6. … Latin kelimelerinin, Germen kelimelerinden daha prestijli olmasının nedeni budur.
"House" (Germen) ile "mansion" (Fransızca), "starting" ile "commencing" ve "kingly" ile "regal" arasındaki farkı düşünün. İngilizcede yakın eşanlamlı çok sayıda sözcük vardır, bu sözcükler arasındaki farkın çoğu da resmiyet ya da prestij seviyesinden kaynaklanmaktadır. Prestijli olan ise hemen hemen her zaman Latin kelimedir. Hayvanların ve etlerin isimleri de bu olguyu yansıtmaktadır. Eski bir hikâye, İngilizcede hayvanların isimlerinin Germen olduğunu, ancak pişirilen etlerin isimlerinin Fransızca olduğunu söyler. Örneğin, "swine" sözcüğü Germen, "pork" ise Fransızcadır, "sheep" sözcüğü Germen, "mutton" Fransızcadır. Bunun nedeni, İngilizce konuşanlar çiftliklerde çalışırken Fransızca konuşanların mahsulü yemesi mi idi? Bu kesinlikle mümkün.
7. Amerikan ve İngiliz imlası arasındaki farklardan büyük ölçüde sorumlu olan birisi var
İsmini hala çok sayıda Amerikan sözlüğünün önünde görebileceğiniz Noah Webster, vatansever bir insandı. 1758'de West Hartford, Connecticut'ta dünyaya gelen Webster, ABD gibi yeni gelişen büyük bir ulusun kendi dili olması gerektiğine inandı: Amerikan İngilizcesi. Webster, İngiliz aristokrasisi tarafından yozlaştırılacak zamanın ders kitaplarındaki İngilizceyi, aşırı Fransızca ve Klasik akımın etkisi altında görmüştür. Webster daha sonra ise genç, gururlu ve ileriyi düşünen bir ulusu temsil eden Amerikalı öğrenciler için Amerikan kitapları yazacaktı.

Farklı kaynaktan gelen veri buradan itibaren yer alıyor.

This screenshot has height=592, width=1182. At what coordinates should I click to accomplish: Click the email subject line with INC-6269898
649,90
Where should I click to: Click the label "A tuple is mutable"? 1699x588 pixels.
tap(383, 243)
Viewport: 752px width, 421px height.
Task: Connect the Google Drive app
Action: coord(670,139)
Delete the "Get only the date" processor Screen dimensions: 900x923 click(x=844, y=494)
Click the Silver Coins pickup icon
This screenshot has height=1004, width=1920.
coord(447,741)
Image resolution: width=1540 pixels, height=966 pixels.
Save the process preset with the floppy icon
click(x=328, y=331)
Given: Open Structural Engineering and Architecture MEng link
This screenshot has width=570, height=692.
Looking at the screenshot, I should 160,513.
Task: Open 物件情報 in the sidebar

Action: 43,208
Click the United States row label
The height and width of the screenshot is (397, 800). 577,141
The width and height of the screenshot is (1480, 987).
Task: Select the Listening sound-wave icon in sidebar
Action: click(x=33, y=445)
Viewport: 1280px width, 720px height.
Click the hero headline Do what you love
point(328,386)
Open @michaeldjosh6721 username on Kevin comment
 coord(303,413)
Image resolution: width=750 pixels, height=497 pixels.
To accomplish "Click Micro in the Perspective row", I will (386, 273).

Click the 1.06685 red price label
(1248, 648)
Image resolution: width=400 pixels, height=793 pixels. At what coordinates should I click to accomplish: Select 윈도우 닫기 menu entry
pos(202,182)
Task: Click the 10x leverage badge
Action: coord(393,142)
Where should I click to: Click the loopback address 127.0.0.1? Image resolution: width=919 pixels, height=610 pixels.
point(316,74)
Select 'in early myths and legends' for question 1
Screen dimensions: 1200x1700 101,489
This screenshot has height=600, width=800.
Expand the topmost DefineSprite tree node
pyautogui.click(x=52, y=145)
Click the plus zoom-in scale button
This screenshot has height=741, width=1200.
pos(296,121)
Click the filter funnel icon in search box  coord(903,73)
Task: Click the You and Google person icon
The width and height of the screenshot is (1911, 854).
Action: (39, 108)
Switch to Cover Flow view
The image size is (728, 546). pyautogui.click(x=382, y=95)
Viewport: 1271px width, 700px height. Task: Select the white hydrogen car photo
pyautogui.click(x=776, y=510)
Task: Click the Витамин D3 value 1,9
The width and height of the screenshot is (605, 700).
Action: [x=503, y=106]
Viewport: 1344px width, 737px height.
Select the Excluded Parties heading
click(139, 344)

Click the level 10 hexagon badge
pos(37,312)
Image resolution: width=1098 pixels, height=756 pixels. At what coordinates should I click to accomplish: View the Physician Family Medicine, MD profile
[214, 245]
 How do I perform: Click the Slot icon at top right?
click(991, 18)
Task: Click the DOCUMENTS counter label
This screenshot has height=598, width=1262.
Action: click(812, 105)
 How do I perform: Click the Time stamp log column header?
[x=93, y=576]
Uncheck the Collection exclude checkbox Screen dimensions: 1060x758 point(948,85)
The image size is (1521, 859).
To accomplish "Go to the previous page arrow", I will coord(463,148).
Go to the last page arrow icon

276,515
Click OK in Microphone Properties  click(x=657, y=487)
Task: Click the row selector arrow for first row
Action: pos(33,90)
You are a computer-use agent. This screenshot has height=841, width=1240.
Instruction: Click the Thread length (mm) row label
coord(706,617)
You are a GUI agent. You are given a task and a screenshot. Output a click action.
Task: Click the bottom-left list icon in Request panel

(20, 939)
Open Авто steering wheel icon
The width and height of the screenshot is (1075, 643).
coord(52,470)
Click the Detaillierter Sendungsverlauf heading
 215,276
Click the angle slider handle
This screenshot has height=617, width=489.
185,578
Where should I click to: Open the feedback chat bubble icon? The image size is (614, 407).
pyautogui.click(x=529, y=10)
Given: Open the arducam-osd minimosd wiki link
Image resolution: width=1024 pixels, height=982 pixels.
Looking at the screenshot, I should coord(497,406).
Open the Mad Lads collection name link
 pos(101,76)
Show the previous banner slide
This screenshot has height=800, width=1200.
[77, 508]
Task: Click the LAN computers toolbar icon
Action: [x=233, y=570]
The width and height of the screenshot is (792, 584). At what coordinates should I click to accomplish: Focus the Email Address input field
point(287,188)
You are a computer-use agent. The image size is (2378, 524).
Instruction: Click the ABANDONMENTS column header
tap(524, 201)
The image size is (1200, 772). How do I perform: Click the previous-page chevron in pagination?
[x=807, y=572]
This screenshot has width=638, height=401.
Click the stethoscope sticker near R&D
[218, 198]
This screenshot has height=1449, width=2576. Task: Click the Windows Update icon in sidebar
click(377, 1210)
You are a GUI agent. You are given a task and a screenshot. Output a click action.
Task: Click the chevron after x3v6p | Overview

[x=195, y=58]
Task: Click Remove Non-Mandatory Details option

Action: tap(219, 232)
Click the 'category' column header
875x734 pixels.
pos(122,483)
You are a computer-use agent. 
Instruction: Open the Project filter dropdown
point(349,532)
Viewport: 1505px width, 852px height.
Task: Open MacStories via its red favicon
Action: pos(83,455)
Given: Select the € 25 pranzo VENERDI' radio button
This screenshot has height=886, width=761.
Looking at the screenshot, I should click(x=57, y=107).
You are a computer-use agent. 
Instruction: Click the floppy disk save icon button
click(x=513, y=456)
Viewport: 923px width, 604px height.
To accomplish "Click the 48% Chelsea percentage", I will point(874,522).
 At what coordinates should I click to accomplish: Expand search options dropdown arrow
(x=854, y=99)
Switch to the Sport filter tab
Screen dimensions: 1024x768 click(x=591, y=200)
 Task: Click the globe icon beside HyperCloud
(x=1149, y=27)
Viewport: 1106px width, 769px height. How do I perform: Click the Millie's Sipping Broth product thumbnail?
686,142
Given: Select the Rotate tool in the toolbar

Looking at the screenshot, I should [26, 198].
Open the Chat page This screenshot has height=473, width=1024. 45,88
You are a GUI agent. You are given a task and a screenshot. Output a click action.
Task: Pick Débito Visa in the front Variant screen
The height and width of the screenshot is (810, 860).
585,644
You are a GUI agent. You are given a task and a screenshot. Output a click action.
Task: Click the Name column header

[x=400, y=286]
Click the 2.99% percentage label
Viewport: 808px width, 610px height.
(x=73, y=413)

8. İngiliz dili, hoşunuza gitse de gitmese de ömrünüz boyunca büyük değişikliklere uğrayacaktır!
Dilde değişmeyen tek şey değişimdir. Bir dilde değişiklik durduğunda, Latince veya Eski Yunanca gibi yalnızca akademik bir dil haline gelir. Her zaman yeni kelimeler ortaya çıkar. Yirmi yıl önce birisine, facebook'ta yeni arkadaş olduğu birisini google'da aratıp aratmadığını sorsaydınız size boş gözlerle bakardı (yazım denetimi hala bu kelimeleri uygun olmayan kelimelerin işaretlendiği kıvrımlı kırmızı çizgiyle işaretlemektedir). Sözcük haznesi, dilbilgisinden daha hızlı değişir, ancak İngilizce dilbilgisi bile hala evrim geçirmektedir. Örneğin, -e takısı olan "whom" yerine gittikçe "who" kullanılmaktadır. "Who can you blame?" Onlarca yıl önce bu, dil bilgisel bir hata olarak karşımıza çıkardı, ama şimdi bir sorun görünmüyor değil mi? Buna benzer olarak bu yazının ilk bölümündeki “Gulliver's Travels author Jonathan Swift” cümlesi, elli yıl önce bile kulağa çok tuhaf gelen bir dilbilgisi örneğidir. Size de garip gelmedi mi? Kesin olan bir şey var: dünya genelinde bir milyarı aşkın insan İngilizce konuşmakta ve ilk defa bu insanların çoğu İngilizceyi ikinci dil olarak kullanmakta iken, daha göreceğimiz çok sayıda değişiklik olacağını söylemek yanlış olmaz!